▶ [How to complete this task]: Return exactly those lines of the material below that fall between the line holding "The image size is (800, 438)." and the line holding "You are a computer-use agent. Viewport: 800px", inclusive.

▶ [Data in this exercise]:

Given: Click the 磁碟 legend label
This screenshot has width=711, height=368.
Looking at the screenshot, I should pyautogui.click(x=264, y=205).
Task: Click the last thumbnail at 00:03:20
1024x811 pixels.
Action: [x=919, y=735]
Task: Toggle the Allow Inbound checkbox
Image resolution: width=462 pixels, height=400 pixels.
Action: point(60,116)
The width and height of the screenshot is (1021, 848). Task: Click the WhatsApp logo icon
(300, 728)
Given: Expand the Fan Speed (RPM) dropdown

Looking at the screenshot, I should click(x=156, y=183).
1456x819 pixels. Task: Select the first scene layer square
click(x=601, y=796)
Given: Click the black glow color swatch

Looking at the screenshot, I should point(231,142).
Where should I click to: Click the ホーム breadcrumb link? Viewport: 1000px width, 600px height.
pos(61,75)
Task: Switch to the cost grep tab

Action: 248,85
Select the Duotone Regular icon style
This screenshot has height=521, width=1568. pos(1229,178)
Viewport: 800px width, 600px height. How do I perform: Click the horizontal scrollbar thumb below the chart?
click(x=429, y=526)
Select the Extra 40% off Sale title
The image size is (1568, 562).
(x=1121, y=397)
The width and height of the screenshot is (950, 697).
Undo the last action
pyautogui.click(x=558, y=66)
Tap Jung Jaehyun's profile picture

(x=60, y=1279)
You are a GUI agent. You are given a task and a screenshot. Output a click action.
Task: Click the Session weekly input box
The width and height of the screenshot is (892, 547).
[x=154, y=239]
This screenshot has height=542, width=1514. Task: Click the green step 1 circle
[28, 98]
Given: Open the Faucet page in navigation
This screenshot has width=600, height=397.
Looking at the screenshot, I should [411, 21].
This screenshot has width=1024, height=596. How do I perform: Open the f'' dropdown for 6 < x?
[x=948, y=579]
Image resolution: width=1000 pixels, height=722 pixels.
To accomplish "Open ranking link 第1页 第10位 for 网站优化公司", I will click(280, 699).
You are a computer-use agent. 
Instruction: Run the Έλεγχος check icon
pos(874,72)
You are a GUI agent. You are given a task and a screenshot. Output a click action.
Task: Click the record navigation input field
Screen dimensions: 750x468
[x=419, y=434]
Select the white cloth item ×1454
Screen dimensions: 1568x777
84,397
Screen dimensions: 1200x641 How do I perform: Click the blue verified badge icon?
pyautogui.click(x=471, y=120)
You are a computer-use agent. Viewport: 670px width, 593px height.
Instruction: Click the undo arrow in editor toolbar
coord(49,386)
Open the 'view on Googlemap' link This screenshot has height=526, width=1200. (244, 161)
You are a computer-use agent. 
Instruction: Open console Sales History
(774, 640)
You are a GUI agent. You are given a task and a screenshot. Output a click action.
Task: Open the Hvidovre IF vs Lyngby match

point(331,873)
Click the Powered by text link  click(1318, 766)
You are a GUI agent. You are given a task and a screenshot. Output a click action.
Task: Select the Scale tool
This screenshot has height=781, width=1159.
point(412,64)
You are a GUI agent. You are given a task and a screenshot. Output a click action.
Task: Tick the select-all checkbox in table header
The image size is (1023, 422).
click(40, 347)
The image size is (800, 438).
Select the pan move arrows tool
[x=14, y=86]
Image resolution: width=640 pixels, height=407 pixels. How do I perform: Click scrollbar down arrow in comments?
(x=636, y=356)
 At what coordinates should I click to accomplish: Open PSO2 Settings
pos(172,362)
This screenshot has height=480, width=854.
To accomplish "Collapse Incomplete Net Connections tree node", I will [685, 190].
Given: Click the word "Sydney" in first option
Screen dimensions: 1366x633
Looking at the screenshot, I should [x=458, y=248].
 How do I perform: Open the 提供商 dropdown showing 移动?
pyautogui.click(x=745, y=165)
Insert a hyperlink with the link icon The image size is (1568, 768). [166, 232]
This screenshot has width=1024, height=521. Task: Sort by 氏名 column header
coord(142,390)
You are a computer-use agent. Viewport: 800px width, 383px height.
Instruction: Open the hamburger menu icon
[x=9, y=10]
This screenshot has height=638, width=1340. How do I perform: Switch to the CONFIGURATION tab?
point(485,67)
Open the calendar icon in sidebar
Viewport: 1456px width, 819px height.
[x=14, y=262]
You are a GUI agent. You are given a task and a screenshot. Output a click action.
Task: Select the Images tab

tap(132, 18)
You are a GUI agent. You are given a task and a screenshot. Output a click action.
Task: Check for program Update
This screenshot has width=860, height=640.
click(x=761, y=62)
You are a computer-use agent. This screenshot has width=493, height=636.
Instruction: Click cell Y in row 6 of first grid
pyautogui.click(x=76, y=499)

▶ [Exercise result]:
The image size is (800, 438).
Select the pan move arrows tool
[x=14, y=86]
Image resolution: width=640 pixels, height=407 pixels. How do I perform: Click scrollbar down arrow in comments?
(x=636, y=356)
 At what coordinates should I click to accomplish: Open PSO2 Settings
pos(172,362)
This screenshot has height=480, width=854.
To accomplish "Collapse Incomplete Net Connections tree node", I will [685, 190].
Given: Click the word "Sydney" in first option
Screen dimensions: 1366x633
Looking at the screenshot, I should [x=458, y=248].
 How do I perform: Open the 提供商 dropdown showing 移动?
pyautogui.click(x=745, y=165)
Insert a hyperlink with the link icon The image size is (1568, 768). [166, 232]
This screenshot has width=1024, height=521. Task: Sort by 氏名 column header
coord(142,390)
You are a computer-use agent. Viewport: 800px width, 383px height.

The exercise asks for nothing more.